2013 began with making a replica of Lady Denman’s dress to celebrate the Centenary of Canberra.
My aunt asked me to make a gypsy costume as a gift for her granddaughter. It consists of a blouse, veil and skirt.
I want to record here that I currently have the patterns for two of the three Assassin’s Creed outfits nearly finished. I was productive in the last quarter of the year; I just didn't finish anything.
I made a corset and cuffs.
big project for the year in January and finished the garment in October. Getting the design from theoretical concept to completion involved a lot of problem solving which caused delays throughout the process but I am very happy that I spent the time to get it right.
crossover tunic as a bit of light relief.
Bayeux tapestry dress.
In 2013 I made fewer pieces than in any year since I stated costuming. This bothered me a bit (because I have a bad habit of judging myself on quantifiable results) but on reflection I think there were several good reasons for this. One was getting a permanent job, so I had to adapt my sewing/study/other balance to be a sewing/study/other/work balance. There were a couple of months when I just didn’t have the time, so some of my planned outfits didn’t happen. I am also putting more care into my sewing. Where previously I did hems and braid by machine I am now hand sewing a lot of things. Instead of zigzagging seam allowances together, I now iron them out and finish each side separately (which I’m pretty sure is ‘how you sew properly’ but it takes more time. And more thread.)
Learnings and new skills:
I had an epiphany at the start of last year: I finally worked out what seam allowances are for. For most of my life I had left the smallest seam allowance possible because I couldn’t see that they did anything. But now I know better. A wide seam allowance holds shape better, strengthens the seam (so there is less risk of seams giving way) and gives you some leeway with fitting.

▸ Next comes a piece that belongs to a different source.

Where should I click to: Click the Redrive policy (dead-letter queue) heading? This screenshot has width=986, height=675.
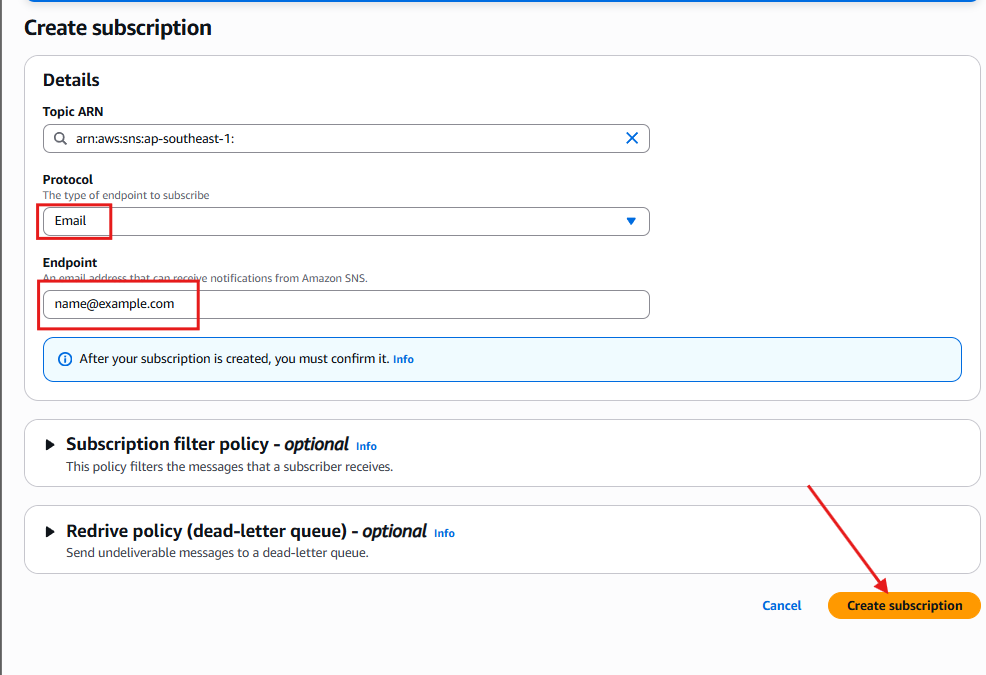(246, 531)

When I first heard about ‘no visible machine stitching’ I thought it sounded like far too much work, but I have come around to this way of thinking because it looks so much better. Even with my every day clothes I now expect to do a significant amount by hand. This year I also started doing some of the more fiddly construction sewing by hand because it gives me more control.
|The grey swathes were hand hemmed, then sewn by hand to the black.|
As mentioned above, I introduced myself to leatherworking this year, but I need to do a lot more before I approach competent.
I never expected that costuming would affect my writing ability, but I have found that writing this blog has improved my writing and made writing easier for me to do.
A new tool I have found very helpful to my sewing this year is photo editing software. I use Gimp 2 (which is free) to touch up photos and add watermarks and also to experiment with designs. This year I used it to try different colour schemes on a scanned drawing, to trace seam locations over a reference picture and to draw additional features on photos of a garment.
|So many seams!|
For my Assassin’s Creed outfit I developed a pattern from my body block rather than adapting pattern pieces from one or more ‘similar’ commercial patterns as I have done in the past. I expect I will use this method more often as most things I want to make are not similar to available patterns but I do not enjoy the process. I’ve spent a fair bit of this week cleaning the house instead of working on my costumes because I’m currently patterning!
When I started costuming my interests were largely historical, but since then my focus is continually changing as I discover new ideas. This year my interest has moved more towards designing everyday clothes for myself that incorporate fictional costume conventions. My distinction between costume and real clothes is becoming more and more arbitrary.